On December 16, the Legal Aid Foundation of Los Angeles and Scali Rasmussen, PC announced they have obtained a million-dollar settlement for nine Santa Monica low-income rent-controlled tenants in a suit against their landlords: Defendants Martin Mink, Terry Mink, Florette Mink and Russell No. 8 Santa Monica Properties, LLC. The suit, filed in 2016, claimed the landlords kept their apartment complex in unsafe and uninhabitable conditions and then attempted to terminate their occupancies after a fire forced them to vacate without paying tenents temporary relocation benefits mandated under local law.
“I lost my home of 28 years and all of my belongings in a fire that could have been prevented had the Mink family taken proper care of their building. Rather than pay temporary relocation, Marty Mink told my neighbors and me to sleep in sleeping bags on the manager’s floor. I am now 77 years old, and the fire took a toll on my health and the lawsuit was very stressful,” said lead plaintiff, Isabel Cernek.

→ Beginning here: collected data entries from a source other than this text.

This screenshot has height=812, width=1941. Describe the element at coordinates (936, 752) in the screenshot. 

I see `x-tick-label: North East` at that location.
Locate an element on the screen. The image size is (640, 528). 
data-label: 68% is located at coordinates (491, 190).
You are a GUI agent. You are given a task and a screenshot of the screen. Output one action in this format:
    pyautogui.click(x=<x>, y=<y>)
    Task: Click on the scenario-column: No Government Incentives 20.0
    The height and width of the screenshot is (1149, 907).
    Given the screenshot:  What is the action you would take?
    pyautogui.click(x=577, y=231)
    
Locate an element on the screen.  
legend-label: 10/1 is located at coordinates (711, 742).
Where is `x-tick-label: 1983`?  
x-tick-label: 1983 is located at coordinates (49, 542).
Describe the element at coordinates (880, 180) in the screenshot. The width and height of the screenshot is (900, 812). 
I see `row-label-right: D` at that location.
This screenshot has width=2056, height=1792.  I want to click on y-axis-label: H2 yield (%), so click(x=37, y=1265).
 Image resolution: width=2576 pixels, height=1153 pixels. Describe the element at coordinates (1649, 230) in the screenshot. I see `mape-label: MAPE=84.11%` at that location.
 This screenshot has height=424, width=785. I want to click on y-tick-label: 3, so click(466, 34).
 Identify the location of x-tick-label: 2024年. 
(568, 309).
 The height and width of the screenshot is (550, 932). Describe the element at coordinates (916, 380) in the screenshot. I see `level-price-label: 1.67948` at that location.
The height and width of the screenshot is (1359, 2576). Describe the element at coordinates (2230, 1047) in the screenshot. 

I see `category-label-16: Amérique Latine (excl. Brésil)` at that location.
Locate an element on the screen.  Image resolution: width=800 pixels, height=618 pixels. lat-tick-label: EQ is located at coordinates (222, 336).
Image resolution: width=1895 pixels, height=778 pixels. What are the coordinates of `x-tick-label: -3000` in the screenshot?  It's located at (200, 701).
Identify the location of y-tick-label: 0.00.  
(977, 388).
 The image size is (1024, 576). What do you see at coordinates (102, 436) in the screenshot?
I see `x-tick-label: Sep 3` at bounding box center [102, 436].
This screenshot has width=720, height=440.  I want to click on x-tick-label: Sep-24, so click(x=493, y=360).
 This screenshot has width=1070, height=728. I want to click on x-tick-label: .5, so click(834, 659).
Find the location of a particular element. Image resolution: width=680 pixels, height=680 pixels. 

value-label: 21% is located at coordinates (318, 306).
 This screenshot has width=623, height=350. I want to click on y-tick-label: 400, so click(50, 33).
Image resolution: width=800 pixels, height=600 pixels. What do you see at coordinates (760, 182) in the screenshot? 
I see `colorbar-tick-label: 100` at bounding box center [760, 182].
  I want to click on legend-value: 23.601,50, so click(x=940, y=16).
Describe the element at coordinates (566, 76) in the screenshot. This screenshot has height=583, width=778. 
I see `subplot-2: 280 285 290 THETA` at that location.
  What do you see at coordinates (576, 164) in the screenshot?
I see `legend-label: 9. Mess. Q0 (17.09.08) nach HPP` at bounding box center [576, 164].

The building, dubbed the Overlook Hotel located on Ocean Front Walk just south of the Santa Monica Pier, went up in flames on December 12, 2015. The tenants claim the fire was a result of the building’s subpar electrical system – one of several of what they described as”slum-like” conditions, including faulty plumbing and fire prevention systems, inadequate heat (including some units with no heat at all), mold and infestations of bedbugs and cockroaches.
Overlook Hotel, Victoria Pizzeria Fire. Friend is heading to Santa Monica hospital after running in to save people. pic.twitter.com/CHopQBNiNV— Frosty ☃️ aka Austin (@TheFrosty) December 13, 2015
Following the fire, with the tenants displaced, Russell No. 8 neglected to pay them the temporary relocation benefits mandated under Santa Monica municipal code. The landlords instead submitted paperwork to the Santa Monica Rent Control Board to remove the property from the residential rental housing market under the Ellis Act. Russell No. 8 and the Mink family then began planning to make renovations to convert the Overlook Hotel and adjacent properties (also owned by Russell) into a more profitable commercial enterprise.
Facing homelessness after the fire, the low-income tenants were given temporary shelter in local motels by the Red Cross and the City of Santa Monica. Russell No. 8 eventually offered the tenants only permanent relocation, saying the Ellis notice and fire immediately ended the tenancies.
“Although it took years of litigation, we were able to get these tenants compensation for the hardships they endured. I hope that this case will serve as a warning to landlords who consider defying laws designed to protect vulnerable tenants,” said Senior Attorney Denise McGranahan of the Legal Aid Foundation of Los Angeles.
The trial lasted for over three years and while attorneys representing the plaintiffs describe this as a stalling tactic by the defense, they say it ultimately cost Russell No. 8 more in the settlement.
“If Russell No. 8 had simply complied with local law, its liability would have been limited to only tens of thousands in relocation benefits,” said attorney John Swenson of Scali Rasmussen. “However, as the result of the dilatory tactics advised or followed by its lawyers, and the years of mistreatment of the tenants, Russell No. 8 was able to end its liability only by settling for $1 million.”